--- START OF Records to use ---

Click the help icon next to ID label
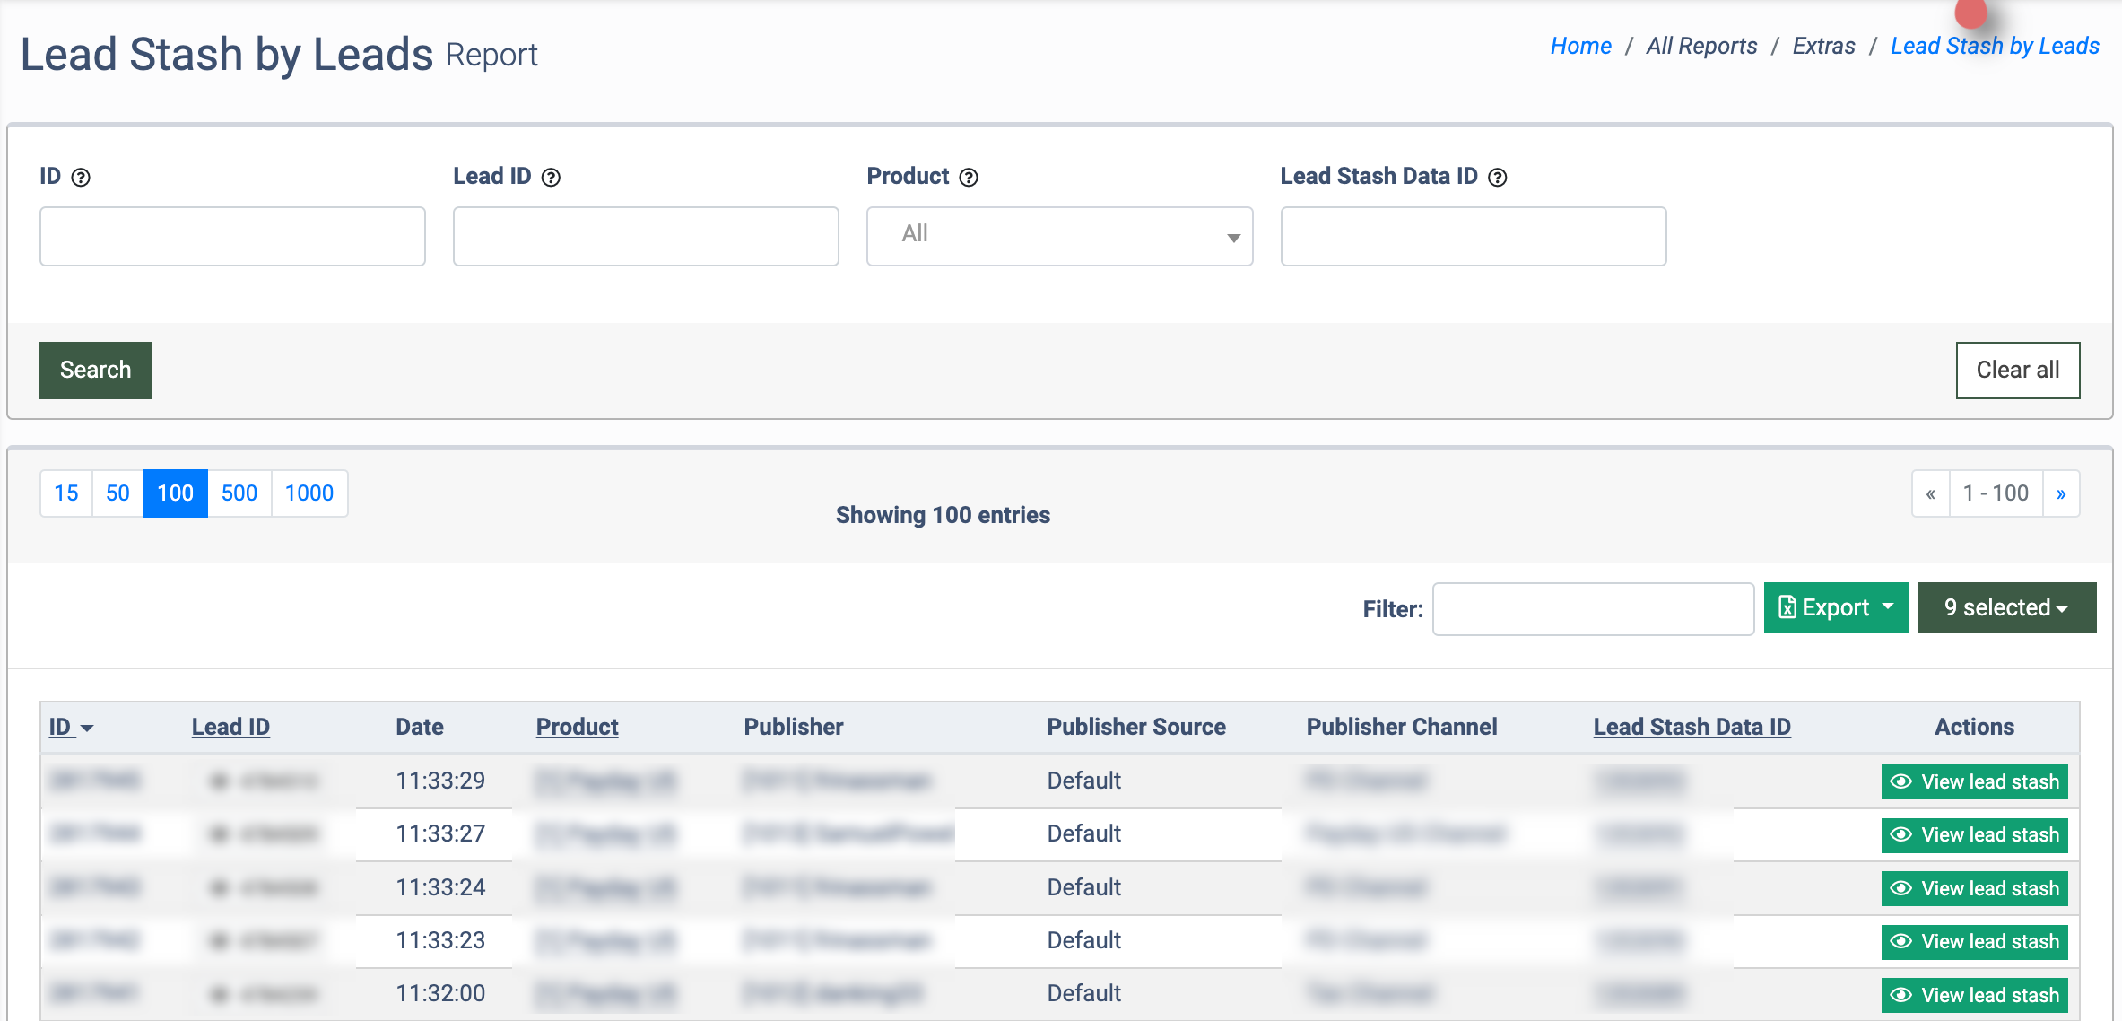81,178
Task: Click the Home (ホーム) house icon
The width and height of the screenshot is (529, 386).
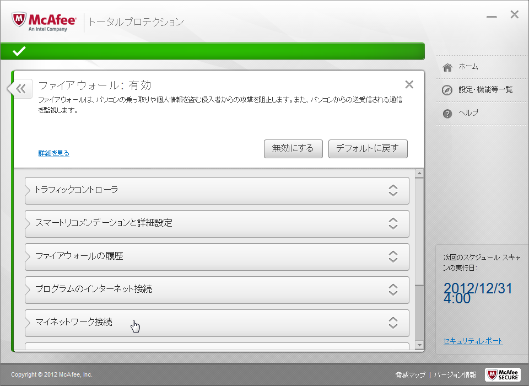Action: 447,67
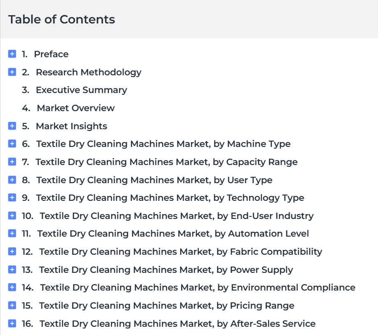This screenshot has width=378, height=335.
Task: Click the Table of Contents heading
Action: coord(61,19)

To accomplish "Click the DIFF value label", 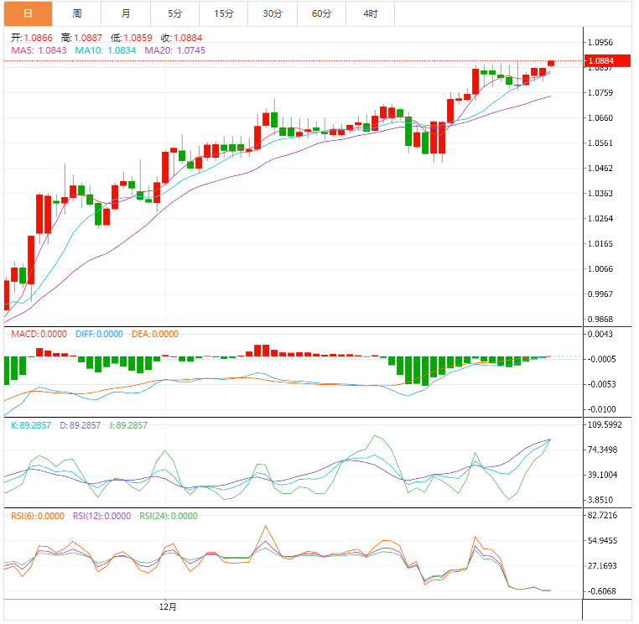I will point(99,334).
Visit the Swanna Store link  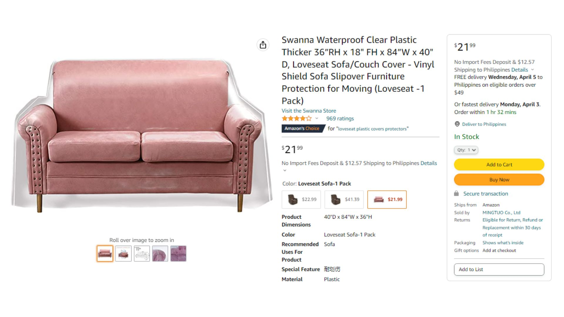pos(309,111)
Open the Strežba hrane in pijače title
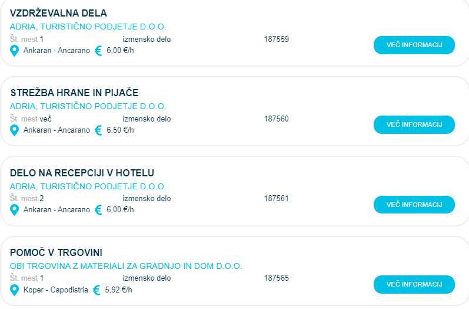This screenshot has width=469, height=309. (x=75, y=93)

--- END OF Records to use ---

> **What you should do**: Return the lines starting at the beginning of the collection entries and ending at the line containing "Action: coord(61,19)", with both ends included. Leave the pictures out of your answer.

> **Finished task**:
Click the help icon next to ID label
81,178
Task: Click the Home (ホーム) house icon
The width and height of the screenshot is (529, 386).
Action: 447,67
This screenshot has width=378, height=335.
Task: Click the Table of Contents heading
Action: coord(61,19)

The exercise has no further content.